Maybe you’re putting it off, like thousands of others, because thinking about the clear liquid diet and laxatives needed for colonoscopy prep makes you gag.

Food may be better

Those days may soon be over as a UCI Health study released this week suggests that a diet with some food — think eggs, yogurt, bread, even ice cream — may be more effective in preparing your bowels for viewing than the traditionally restrictive diet the day before your procedure.

“These foods are easily liquefied in the small intestine and can be washed out easily, so they don't interfere with the colonoscopy procedure,” says UCI Health gastroenterologist Dr. Jason Samarasena, who presented the findings at the 2016 Digestive Diseases Week, the largest international gathering of physicians, researchers and academics in the fields of gastroenterology, hepatology, endoscopy and gastrointestinal surgery.

But don’t skip your doctor’s orders just yet if you have a colonoscopy scheduled soon. The low-residue diet requires a little more research before it’s widely adopted. Still, Samarasena’s findings are important.

Happier patients

“Bowel preparation and dietary restrictions are the most-often cited deterrents to undergoing colonoscopy,” he says. “This study shows that a low residue diet results in a high-quality bowel preparation, and significantly better patient tolerability, which may help increase participation in colorectal screening.”

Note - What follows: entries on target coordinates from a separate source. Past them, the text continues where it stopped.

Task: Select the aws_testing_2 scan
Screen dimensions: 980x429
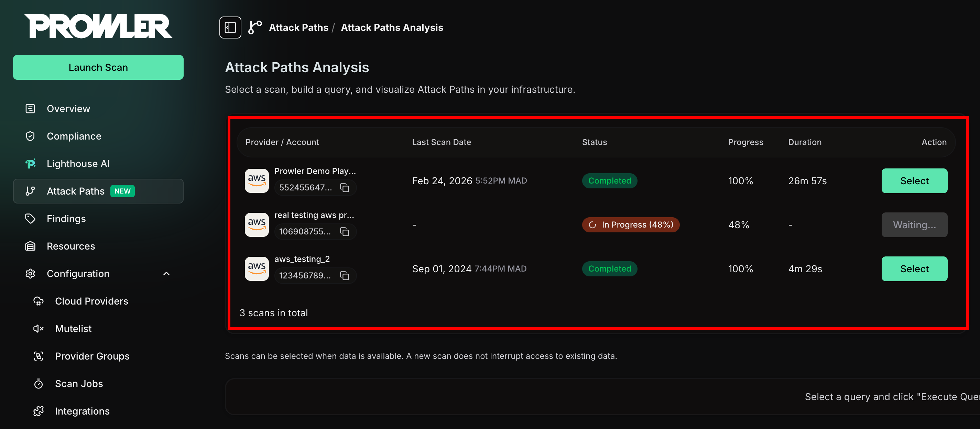Action: 914,269
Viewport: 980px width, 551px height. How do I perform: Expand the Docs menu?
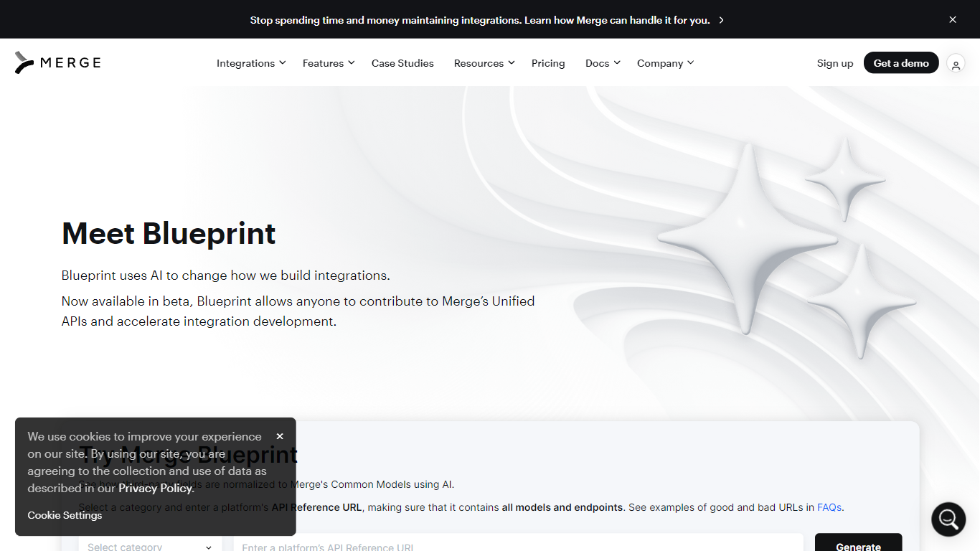(x=603, y=63)
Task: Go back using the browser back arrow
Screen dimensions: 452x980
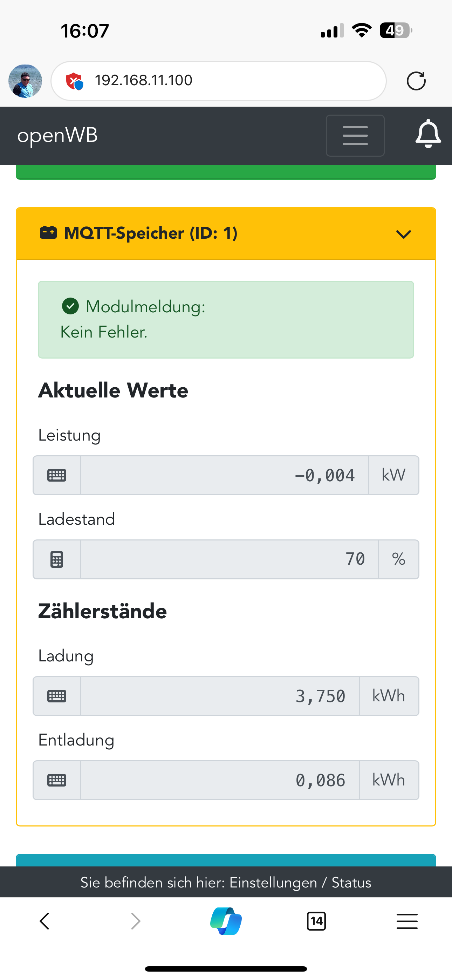Action: click(45, 921)
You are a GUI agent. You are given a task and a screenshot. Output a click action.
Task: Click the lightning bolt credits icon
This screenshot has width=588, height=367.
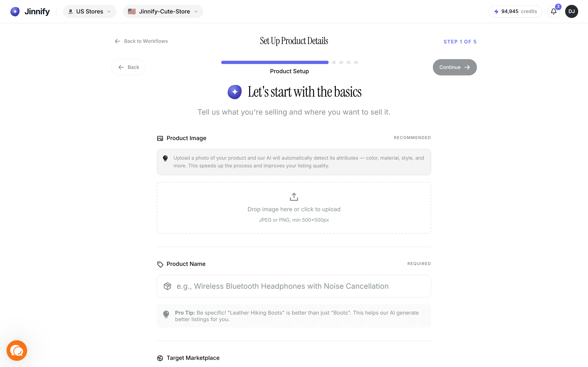click(496, 11)
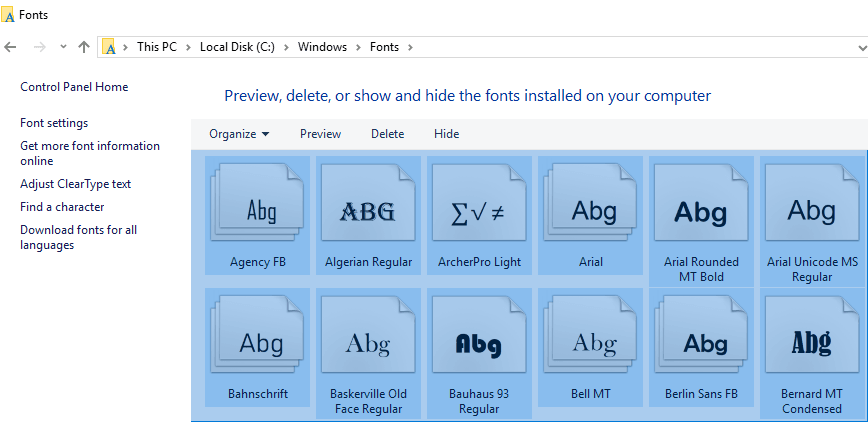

The traditional approach is based on the need for patients to have nothing in their bowels so the physician can clearly see the colon’s interior walls and check for abnormalities.

“For many people, the idea of taking strong laxatives and not being able to eat anything solid for 12 hours is unpleasant, and so they decide to not have a colonoscopy,” Samarasena says.

“My hope is that with a low-residue diet people are going to be more willing to have this vital screening test performed.”